Bloomberg needs to enhance its data products by integrating cutting-edge AI technologies, specifically focusing on Natural Language Processing (NLP) enrichments for client communications. This involves structuring unstructured data to improve search, classification, summarization, and insight generation, ultimately fueling intelligent downstream applications and decision-making for clients.
Requirements
- 4+ years of experience working in AI/ML data roles, ideally focused on NLP, communications, or information extraction.
- Proven experience with annotation programs, dialogue labeling, or large-scale training/evaluation dataset development.
- Strong grasp of data modeling, schema design, and best practices for structuring unstructured data.
- Familiarity with search infrastructure and summarization models, and how data influences relevance ranking and response generation.
- Demonstrated ability to design, scale, and govern data pipelines that support high-impact ML model training and evaluation.
- Comfort engaging with ML practitioners to co-design data schemas and evaluate performance trade-offs.
- Knowledge of Python, SQL, and common ML/NLP tooling.
Responsibilities
- Own the end-to-end Annotation Lifecycle, from schema development to annotation execution, with an eye toward ML performance and product utility.
- Design and manage annotation programs for search and summarization use cases, including training data for relevance ranking, query-document matching, and text abstraction.
- Develop scalable strategies for data labeling and dialogue annotation, tailored for NLP enrichments across communication products.

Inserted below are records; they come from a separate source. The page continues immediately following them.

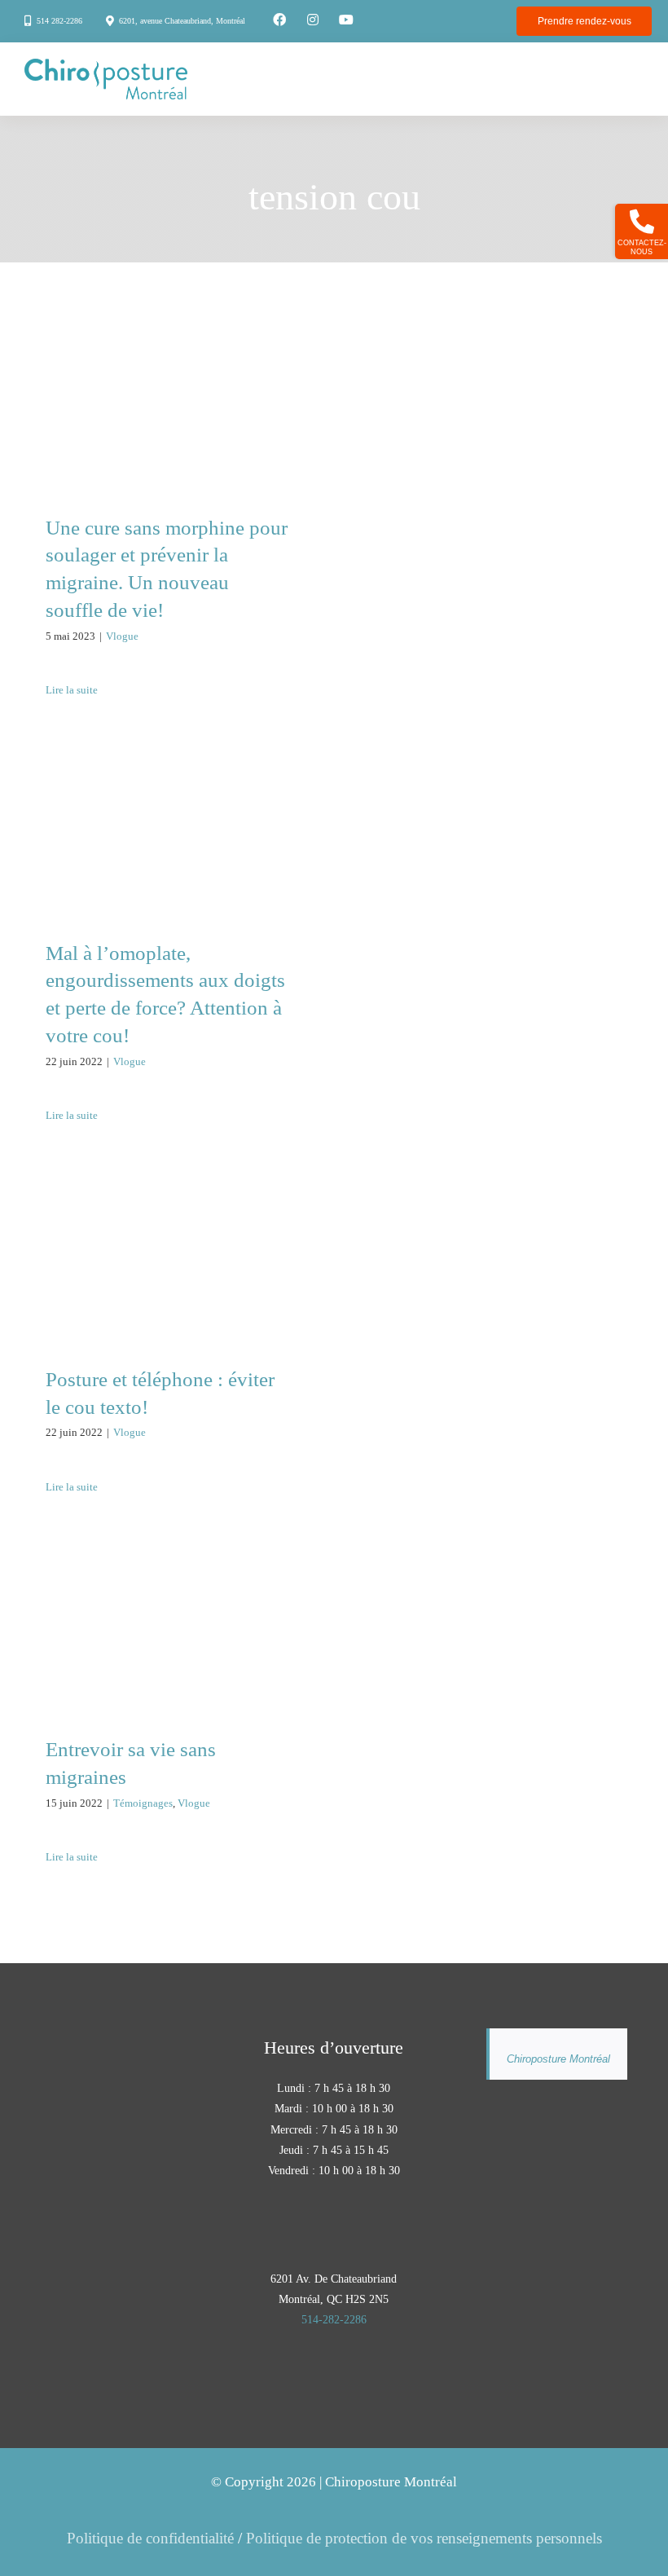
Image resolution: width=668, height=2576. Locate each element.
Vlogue (122, 636)
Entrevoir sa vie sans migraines (167, 1602)
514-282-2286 (334, 2320)
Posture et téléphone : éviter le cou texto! (167, 1231)
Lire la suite (72, 690)
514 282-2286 (59, 20)
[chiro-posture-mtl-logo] (105, 66)
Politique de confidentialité (150, 2538)
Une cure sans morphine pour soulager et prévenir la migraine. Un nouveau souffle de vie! (167, 355)
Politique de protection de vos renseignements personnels (424, 2538)
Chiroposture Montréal (558, 2059)
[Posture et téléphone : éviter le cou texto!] (167, 1261)
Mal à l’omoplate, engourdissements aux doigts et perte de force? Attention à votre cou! (167, 782)
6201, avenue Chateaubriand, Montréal (182, 20)
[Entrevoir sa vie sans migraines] (167, 1631)
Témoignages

- Shape and evolve schematic structures and data models that serve as the foundation for annotation quality and reuse.
- Define metadata structures and enrichment tags that help interpret communication context, intent, and relevance to user queries.
- Collaborate with ML engineers and product stakeholders to align annotation efforts with model requirements and product goals.
- Drive quality and consistency across annotation processes by developing clear guidelines, validation metrics, and governance frameworks.
Other
- Bridge the gap between finance and AI/ML by mastering domain-specific concepts that elevate communications experiences.
- Excellent project management skills and the ability to manage competing priorities across multiple stakeholders.
- Stay current on trends in search technologies, summarization architectures, and best practices for building reliable training datasets in these domains.
- Serve as a domain expert in data structuring, labeling, and ML data design within communications-focused NLP use cases.
- Experience working with annotation tools or platforms (e.g., Prodigy, Labelbox, Snorkel, etc.).